Gençlerin, kendilerine yönelik ilgiyi gördüklerinin de ifadeeden İmamoğlu, “Orada gidip kampüste görünmek başka anlamlara taşınabilir. Ben, o anlamların yüklendiği bir siyasi kimlik değilim. İşimi yapmaya, sorumluluğumu yerine getirmeye çalışıyorum. Ama yetkimizi en iyi sizler biliyorsunuz; nerede olup, nerede olmadığını. Bu yönüyle de süreci takip ediyoruz hassasiyetle” dedi. Gençlere tavsiyelerde bulunduğunu da sözlerine ekleyen İmamoğlu, şöyle devam etti:
“Burada da bulunmaktan geri durmayacağım. Gençlerimiz, kendi özgün ve hakkı olan protestolarını yapmaya devam etsinler, etmeliler de. Yanlarındayız. Ama benim önerim, istirhamım; lütfen bunu kampüsün dışına çıkartmayın. Bunu kampüsün dışına çıkartmaya çalışan çağrılar varsa bile bunun yapılmaması gerektiğini düşünüyorum. Bu mücadele orada verilmeli. Şu anki konu; orada haksızlığa uğrayan Boğaziçi Üniversitesi'nin öğrencilerinin, akademisyenlerinin özgürlük hakları, seçim hakları, demokratik hakları. Bunun kampüsün dışına çıkmaması lazım. Bunun, provoke edilme riskini taşıdığı alanlara taşınmaması lazım. Benim bakışım bu. Israrla, ısrarla orada devam etmeliler.”
“YANLARINDAYIZ”
“Çok zeki genç arkadaşlarım onlar. En zekice, en doğru biçimde, en demokratik biçimde mücadelelerini vereceklerinden en ufak bir şüphem yok” diyen İmamoğlu, değerlendirmesini şöyle tamamladı:
“Toplumun büyük bir kesiminin destekleri arkasında o gençlerin. Bu yönde hareket etmelerini de öneriyorum. Siyasetin bu işe bulaşmaması gerektiğini düşünüyorum. Başta milletvekillerimiz olmak üzere, siyasi sorumluğu olan bazı arkadaşlarımız, elbette ki karakolda gidecekler, yanlarında duracaklar.

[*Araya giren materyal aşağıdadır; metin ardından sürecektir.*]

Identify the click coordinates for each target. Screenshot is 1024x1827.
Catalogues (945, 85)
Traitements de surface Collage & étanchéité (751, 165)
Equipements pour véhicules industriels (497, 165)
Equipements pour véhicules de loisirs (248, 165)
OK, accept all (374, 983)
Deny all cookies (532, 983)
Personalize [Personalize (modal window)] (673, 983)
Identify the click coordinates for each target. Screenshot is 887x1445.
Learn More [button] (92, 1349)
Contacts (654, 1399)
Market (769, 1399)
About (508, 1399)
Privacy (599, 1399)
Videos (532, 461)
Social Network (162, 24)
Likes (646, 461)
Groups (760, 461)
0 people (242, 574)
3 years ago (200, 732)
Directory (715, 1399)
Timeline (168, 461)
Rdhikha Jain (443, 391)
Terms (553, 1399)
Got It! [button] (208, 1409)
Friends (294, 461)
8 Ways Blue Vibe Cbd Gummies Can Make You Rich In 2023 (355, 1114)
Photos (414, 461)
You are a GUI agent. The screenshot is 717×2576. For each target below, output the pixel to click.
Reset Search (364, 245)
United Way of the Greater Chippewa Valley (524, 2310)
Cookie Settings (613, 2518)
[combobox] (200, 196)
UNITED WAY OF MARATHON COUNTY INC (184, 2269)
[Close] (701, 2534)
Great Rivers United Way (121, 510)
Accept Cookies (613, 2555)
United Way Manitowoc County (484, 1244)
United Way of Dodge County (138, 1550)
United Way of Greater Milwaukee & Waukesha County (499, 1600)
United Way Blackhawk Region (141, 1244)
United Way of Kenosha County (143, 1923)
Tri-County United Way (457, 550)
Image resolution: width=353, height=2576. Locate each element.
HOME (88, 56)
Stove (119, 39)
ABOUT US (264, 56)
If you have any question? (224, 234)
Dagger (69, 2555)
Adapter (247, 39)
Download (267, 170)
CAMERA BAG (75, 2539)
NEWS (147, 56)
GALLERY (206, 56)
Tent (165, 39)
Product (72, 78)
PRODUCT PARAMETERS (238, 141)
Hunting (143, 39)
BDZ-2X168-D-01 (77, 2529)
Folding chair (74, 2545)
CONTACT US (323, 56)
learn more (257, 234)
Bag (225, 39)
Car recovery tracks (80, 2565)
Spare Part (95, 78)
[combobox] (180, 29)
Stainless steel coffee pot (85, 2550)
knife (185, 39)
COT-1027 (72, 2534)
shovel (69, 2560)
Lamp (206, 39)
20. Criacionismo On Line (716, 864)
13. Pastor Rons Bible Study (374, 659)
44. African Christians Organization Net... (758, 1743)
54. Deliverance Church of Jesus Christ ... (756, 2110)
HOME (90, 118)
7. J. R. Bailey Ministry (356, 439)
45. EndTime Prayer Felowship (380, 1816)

Mahkemede gidecekler, yanlarında duracaklar, takip edecekler. Denetim ve bir haksızlığa uğramama konusunda onlara destek olacaklar. O ayrı. Biz onların, hem gözlerimizle hem kulağımızla hem irademizle yanlarındayız. Bizi sakın kendilerinden uzak düşünmesinler. Her anımızda onları hissederek süreci takip ediyoruz. Ama lütfen, tek bir kişinin bile burnunun kanamaması gerekiyor. Bu tavsiyelerimi de buradan gençlere iletmek isterim.”